Neeva meneó la cabeza.
—Vivo, pero eso es todo —informó—. ¿Alguna señal de Magnus o Rkard?
—No. Lo siento —repuso la hechicera.
—Quiero saber dónde está mi hijo —dijo Neeva, maldiciendo en voz baja—. ¿Por qué no nos envía Magnus un suspiro del viento para decirnos dónde están?
—Puede que lo haya hecho —respondió Sadira—; pero, si lo hizo después de que el combate se desviara hacia el este, no habríamos estado allí para oírlo.
—O a lo mejor no tuvo tiempo de hacerlo —sugirió Rikus—. Si se trataba de elegir entre proteger a Rkard o avisarnos, no dudo que haya escogido defender al niño.
—Mientras fuera capaz de hacerlo… tal vez durante poco tiempo —añadió Neeva. Levantó a su esposo del suelo y lo transportó a una buena distancia del pozo—. Pero lo que sucedió es menos importante que cómo vamos a encontrar a mi hijo ahora.
—Quizá Jo’orsh nos pueda decir algo —apuntó Sadira; dirigió una ojeada al espíritu que había vuelto a montar todo el torso, ambas piernas y un brazo—. Debe de haber visto lo sucedido.
—Hasta entonces —intervino Rikus—, puede que esto nos diga algo. —El mul se arrodilló junto al pozo y señaló el negro reguero que marcaba por dónde se había arrastrado el cuerpo de Caelum—. ¿Podría Rkard haber sido quien arrastró a su padre hasta aquí?
Neeva asintió.
—Podría haber cargado a Caelum —aseguró—. Ya sabéis lo fuerte que es.
—A menos que estuviera herido y buscara un lugar donde esconderse —repuso Rikus. Agarró la cuerda del pozo y entregó el extremo a Neeva—. Voy a mirar.
Neeva apenas tuvo tiempo de pasarse la cuerda por la espalda y sentarse antes de que el mul se introdujera en el negro agujero. La soga le segaba la cintura, pero aguardó en tenso silencio mientras el mul descendía. La luchadora no sabía qué era lo que quería que el otro hallara; si Rkard había sido herido y arrojado al interior del pozo, podía muy bien haberse ahogado. Por otra parte, no podía soportar la alternativa: que Borys se lo había llevado. Se encontró depositando todas sus esperanzas en Magnus, rezando para que el cantor del viento hubiera cogido a su hijo y lo hubiera escondido donde ni Sadira ni el dragón pudieran encontrarlo.
La soga se aflojó al soltarse Rikus de ella, y al poco rato se escuchó cómo el mul lanzaba un gruñido de asco y exclamaba:
—¡Tú!
Un golpe sordo resonó en el fondo del pozo y, acto seguido, una cabeza abotargada salió despedida al exterior. Tema una melena áspera sujeta en un tirante moño en lo alto de la cabeza, con mejillas tumefactas, ojos tan hinchados que no eran más que oscuras rendijas, y una boca llena de dientes desportillados. Los correosos labios estaban recubiertos de sangre seca, sin duda lamida de la herida que Caelum tenía en la cabeza.
—¡Sacha! —gritó Sadira.
La cabeza recuperó el equilibrio y flotó en el aire, contemplándolos con una mueca malévola.

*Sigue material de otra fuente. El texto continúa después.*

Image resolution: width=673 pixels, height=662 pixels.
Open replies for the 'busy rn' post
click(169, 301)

—Ya era hora de que llegarais —dijo—. ¡Vuestro rey ha estado a punto de morir de hambre!
Neeva hizo caso omiso de la cabeza y se inclinó sobre el pozo.
—¿Qué has encontrado ahí abajo, Rikus?
—A nuestros exploradores… muertos —fue la respuesta que le llegó; luego Neeva escuchó renegar al mul, y más tarde varios chapoteos mientras apartaba los cuerpos—. Y a Tithian…, al menos creo que es él, con algo que podría ser la lente oscura.

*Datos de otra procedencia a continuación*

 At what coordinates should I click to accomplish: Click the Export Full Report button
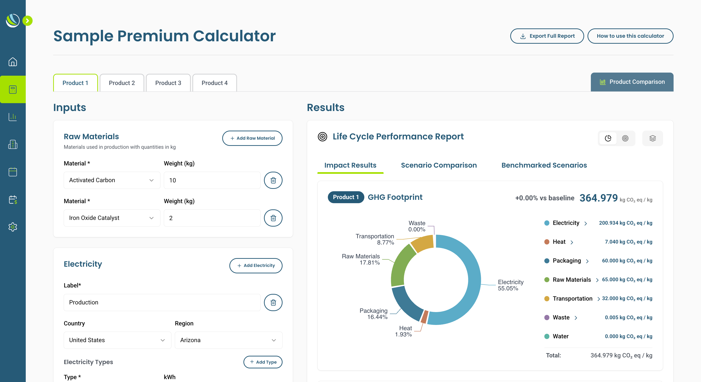coord(547,36)
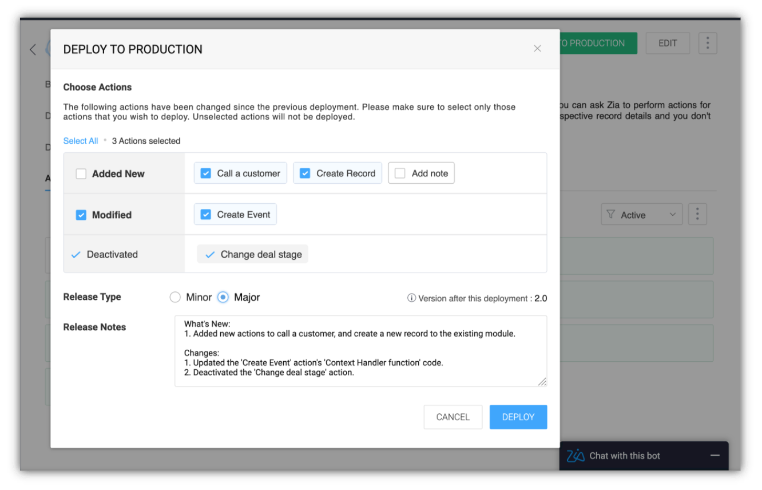The image size is (762, 490).
Task: Enable the Add note action checkbox
Action: 400,173
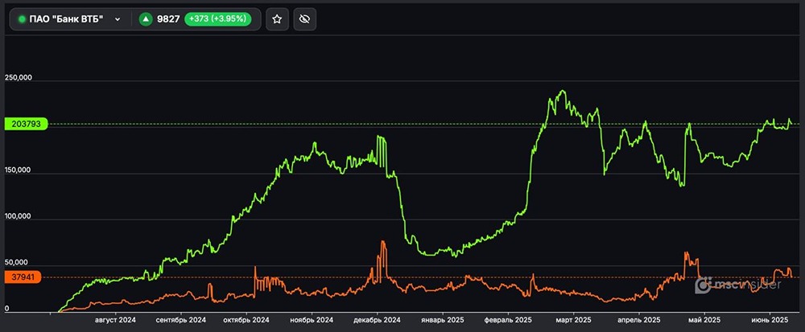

Aunque la noticia debería haberla llenado de alegría, Neeva no podía festejar nada aún.
—¿Alguien más?
—Rkard no está aquí abajo —contestó el mul.
—Claro que no —se mofó Sacha, flotando hasta colocarse frente a Neeva—. Si quieres volver a ver a Rkard, será mejor que os deis prisa y saquéis a Tithian de ese agujero.

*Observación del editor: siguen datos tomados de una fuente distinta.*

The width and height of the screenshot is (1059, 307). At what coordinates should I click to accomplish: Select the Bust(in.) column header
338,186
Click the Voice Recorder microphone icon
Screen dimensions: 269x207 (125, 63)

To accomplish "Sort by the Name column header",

Neeva lanzó la mano al frente y atrapó a la cabeza por el moño.
—¿Por qué?
La cabeza giró lentamente, hasta mirar al Mar de Cieno.
—Porque el dragón lo está llevando a Ür Draxa, y no creo que Jo’orsh vaya a esperar mucho a que lo sigáis.
Neeva siguió la dirección de su mirada. Tras haber devuelto la cabeza a los deformes hombros, Jo’orsh avanzaba en dirección al puerto de Samarah con largas y silenciosas zancadas.